Lyft driver says he isn't hero for rescuing little girl walking in the rain

  Lyft driver Del Hedrick had just dropped off a passenger in Santa Rosa. He was about to leave when he stopped his car in shock.

"Out of nowhere, a baby comes out walking right in front of my car," Hedrick said.

It was about 10:30 p.m. Tuesday during the storm.

"It was freezing cold. It was 40 degrees, pouring rain," Hedrick said.

The 18-month-old girl was soaking wet. Her teeth were chattering. She was wearing just a onesie and a diaper.

"She was crying her eyes out," Hedrick saidl. "I mean, she was crying hard. Hard hard hard, looking around. I mean, you could tell she was looking for an adult or parent."       

Hedrick took KTVU reporter Henry Lee to Crossroads apartment complex on Liana Drive where it happened.

"I picked her up in my arms just 10 feet away from where we're standing right here,' he said.

Hedrick decided to look for the girl's family.

"I had knocked on four consecutive doors there, and nobody recognized her," he said.

Neighbors did what they could to help.

"We gave them an umbrella and a blanket," said resident Araceli Encizo.

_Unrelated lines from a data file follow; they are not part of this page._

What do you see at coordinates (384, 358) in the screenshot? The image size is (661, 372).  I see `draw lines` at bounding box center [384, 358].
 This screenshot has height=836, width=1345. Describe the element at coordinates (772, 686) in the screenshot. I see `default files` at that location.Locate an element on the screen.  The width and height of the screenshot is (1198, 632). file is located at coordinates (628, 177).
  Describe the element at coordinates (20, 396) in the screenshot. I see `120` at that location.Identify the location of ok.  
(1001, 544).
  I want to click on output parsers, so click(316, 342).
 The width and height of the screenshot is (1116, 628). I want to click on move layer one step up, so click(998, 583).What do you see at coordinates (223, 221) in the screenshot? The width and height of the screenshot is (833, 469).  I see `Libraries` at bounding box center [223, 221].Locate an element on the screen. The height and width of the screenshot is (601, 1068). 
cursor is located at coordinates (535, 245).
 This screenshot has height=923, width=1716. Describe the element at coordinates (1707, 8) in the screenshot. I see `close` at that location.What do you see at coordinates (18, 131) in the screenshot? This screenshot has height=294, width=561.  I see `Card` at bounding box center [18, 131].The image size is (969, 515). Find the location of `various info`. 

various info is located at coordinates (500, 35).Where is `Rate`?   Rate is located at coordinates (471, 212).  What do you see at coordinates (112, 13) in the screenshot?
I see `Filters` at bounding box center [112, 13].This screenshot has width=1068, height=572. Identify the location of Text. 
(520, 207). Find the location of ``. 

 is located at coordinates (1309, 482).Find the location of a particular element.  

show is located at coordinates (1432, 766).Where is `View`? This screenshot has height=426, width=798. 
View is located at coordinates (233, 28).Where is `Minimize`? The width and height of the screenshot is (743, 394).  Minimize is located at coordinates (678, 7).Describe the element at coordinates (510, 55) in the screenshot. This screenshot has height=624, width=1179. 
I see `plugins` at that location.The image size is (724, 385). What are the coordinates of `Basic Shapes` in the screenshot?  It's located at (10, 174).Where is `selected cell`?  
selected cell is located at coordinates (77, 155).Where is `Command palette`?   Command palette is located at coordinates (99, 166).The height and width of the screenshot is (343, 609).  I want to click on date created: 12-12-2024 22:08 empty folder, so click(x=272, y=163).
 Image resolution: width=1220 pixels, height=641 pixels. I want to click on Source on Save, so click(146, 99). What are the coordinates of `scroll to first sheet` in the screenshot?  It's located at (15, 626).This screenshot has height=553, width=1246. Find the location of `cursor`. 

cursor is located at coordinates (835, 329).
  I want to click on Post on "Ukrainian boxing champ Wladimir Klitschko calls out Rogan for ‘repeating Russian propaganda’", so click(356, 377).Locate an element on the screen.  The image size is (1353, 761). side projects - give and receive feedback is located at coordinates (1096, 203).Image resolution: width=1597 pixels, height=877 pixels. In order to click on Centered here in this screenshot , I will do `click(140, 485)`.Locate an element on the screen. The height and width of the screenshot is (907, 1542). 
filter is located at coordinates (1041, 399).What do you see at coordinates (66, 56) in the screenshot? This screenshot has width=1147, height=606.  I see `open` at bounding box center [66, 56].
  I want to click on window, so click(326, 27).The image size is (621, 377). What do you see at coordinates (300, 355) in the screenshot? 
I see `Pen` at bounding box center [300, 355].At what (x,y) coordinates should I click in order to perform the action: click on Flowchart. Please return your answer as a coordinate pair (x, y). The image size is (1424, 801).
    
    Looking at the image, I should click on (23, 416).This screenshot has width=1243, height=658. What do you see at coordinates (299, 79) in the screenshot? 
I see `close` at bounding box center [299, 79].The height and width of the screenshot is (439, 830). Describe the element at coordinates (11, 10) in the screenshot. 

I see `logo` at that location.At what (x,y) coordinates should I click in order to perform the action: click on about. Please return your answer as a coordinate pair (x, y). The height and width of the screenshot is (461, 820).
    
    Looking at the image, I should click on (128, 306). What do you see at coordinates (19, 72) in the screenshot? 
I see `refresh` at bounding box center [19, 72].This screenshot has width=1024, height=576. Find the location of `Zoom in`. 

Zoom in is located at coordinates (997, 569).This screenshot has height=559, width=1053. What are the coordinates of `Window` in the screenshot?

Hedrick called Santa Rosa police and waited. He took a video of the two of them in his car with the heat on. 

"Found this little baby, walking around, no shoes on, know nothing," Hedrick said in the video. "Cops are on their way."

"I would like to think that anybody in that situation would do exactly what I did, you know? To me, it's less heroic and more just what you should do," he said.

KTVU fund the little girl's mother at the complex. She had no idea that her daughter had gone missing until we told her.. She said her 17-year-old nephew was in charge as she went to work that night.

"She just had to pull the handle down and the door opens wide up. We're not allowed to add any additional anything," she said, referring to locking devices on the door. The woman said she left for work not long before the girl apparently went outside.

Child-safety experts call this the mommy or daddy bye-bye syndrome, where kids get to be a certain age and decide to follow their parents out the door, wondering where they went. 

Police say the girl had been outside for only a few minutes, and that no charges will be filed. 

"It sounds like it was a complete oversight or that the child somehow opened the door herself, because she was tall enough to do that," said Santa Rosa police Sgt. Jeneane Kucker.

The girl's mother says she's now trying to find a way secure the door. And she had this to say to the Lyft driver: "Thank you for bringing my daughter out of the rain."